**ACTION ITEM**
Starting with the line where "You are a GUI" appears, print every line through the end of the entries below exactly as it stands, and leave out the pictures.

**DATA TO USE**
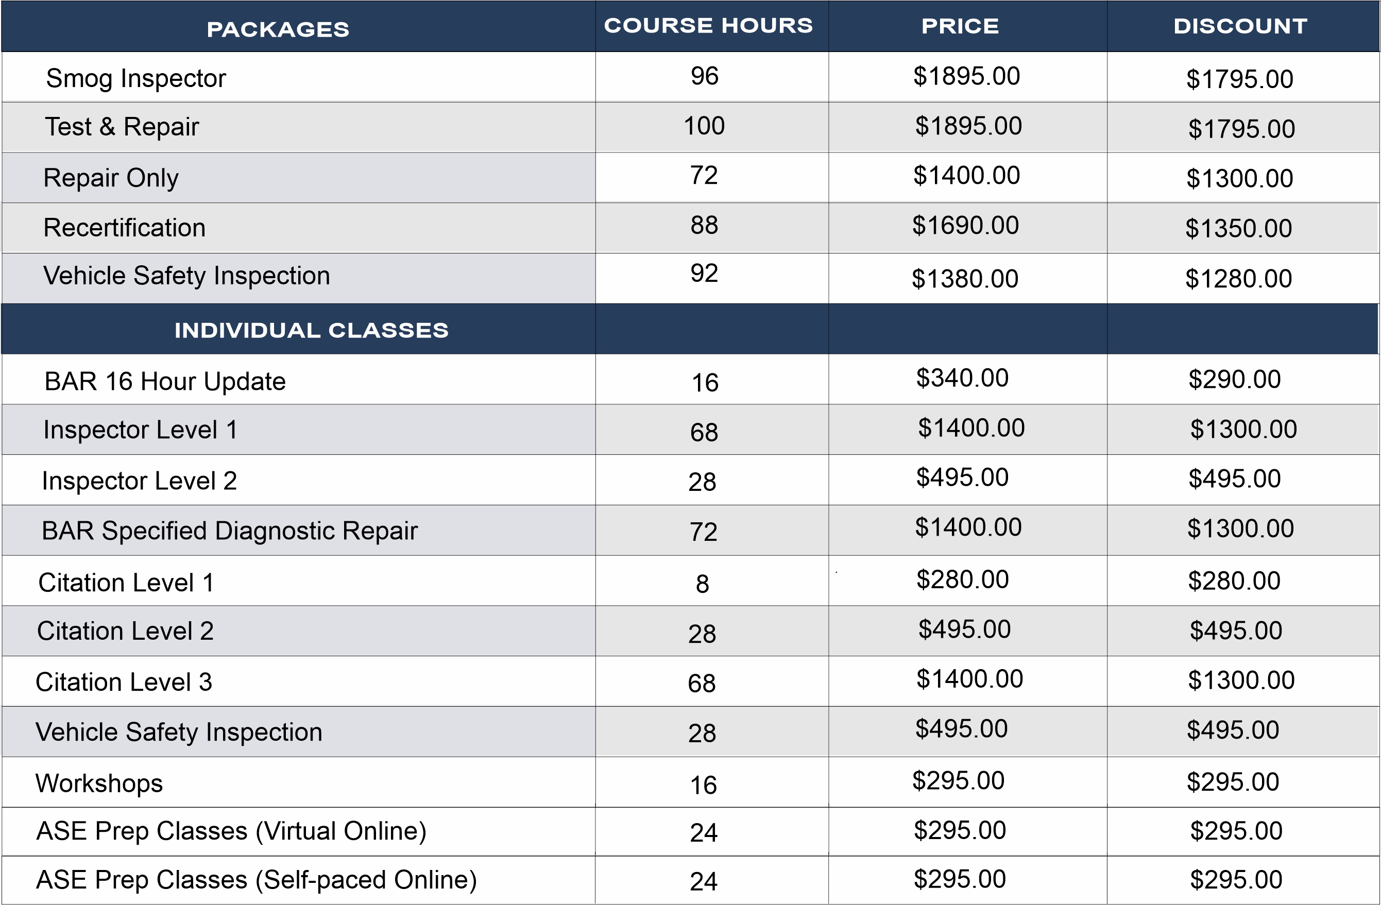Viewport: 1381px width, 905px height.
Task: Select the Inspector Level 2 class
Action: [139, 481]
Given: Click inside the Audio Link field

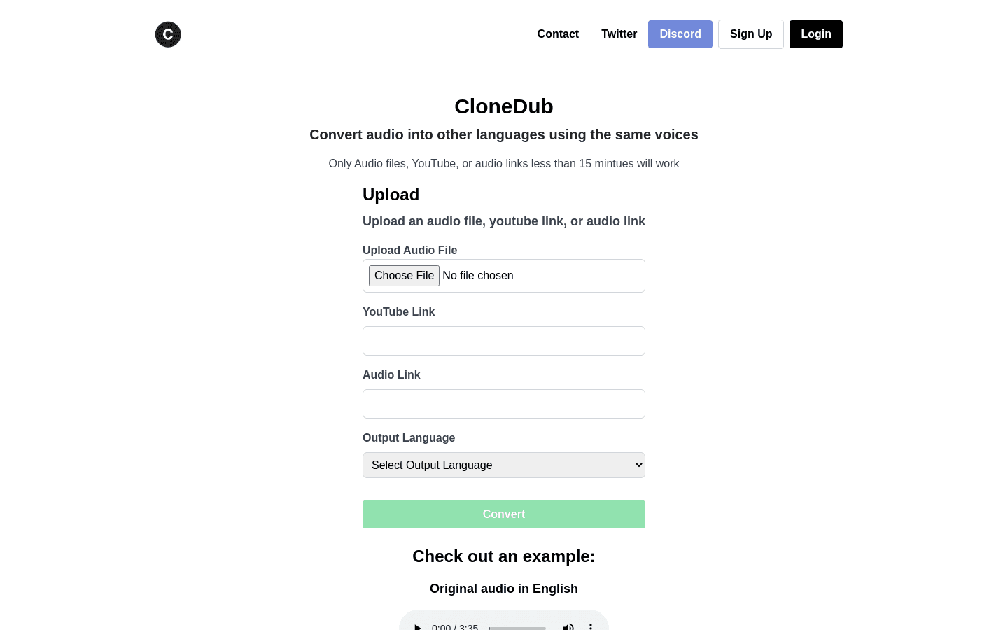Looking at the screenshot, I should (504, 404).
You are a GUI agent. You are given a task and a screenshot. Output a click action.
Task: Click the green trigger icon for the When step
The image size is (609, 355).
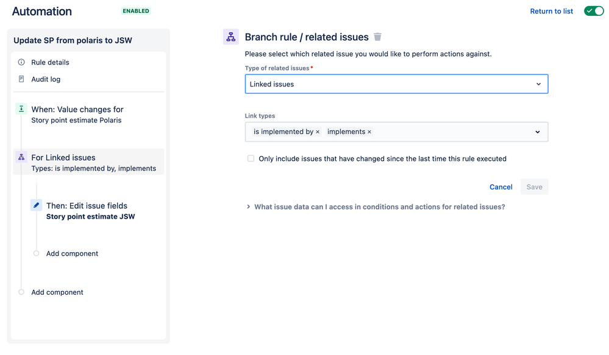pyautogui.click(x=21, y=109)
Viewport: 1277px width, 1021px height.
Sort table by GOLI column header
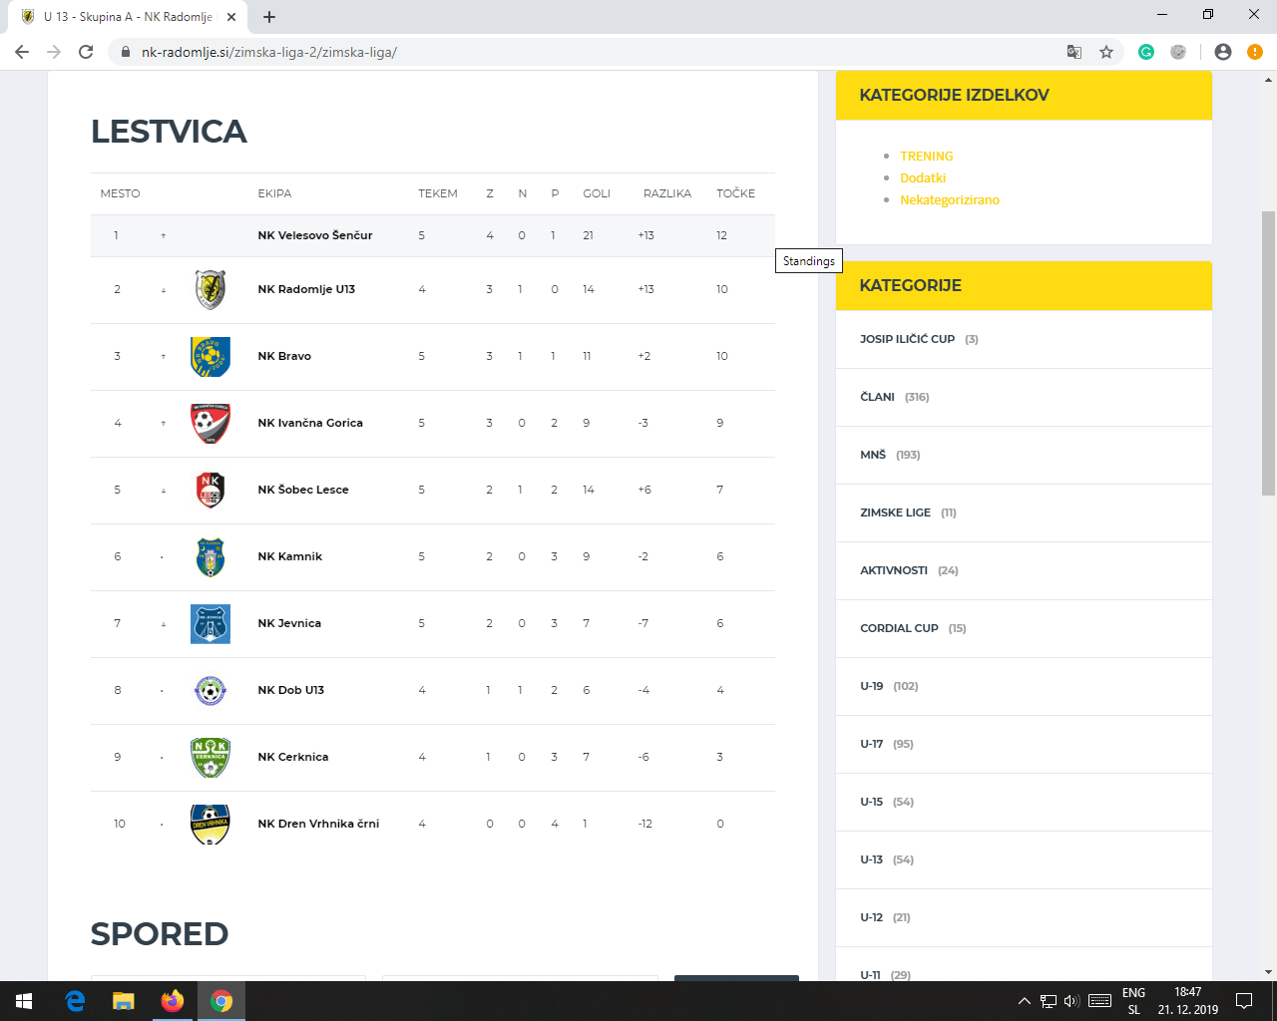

**OUTPUT**
You are a GUI agent. You are given a task and a screenshot. Output a click action.
Task: Click the green trigger icon for the When step
The image size is (609, 355).
pyautogui.click(x=21, y=109)
Viewport: 1277px width, 1021px height.
Sort table by GOLI column header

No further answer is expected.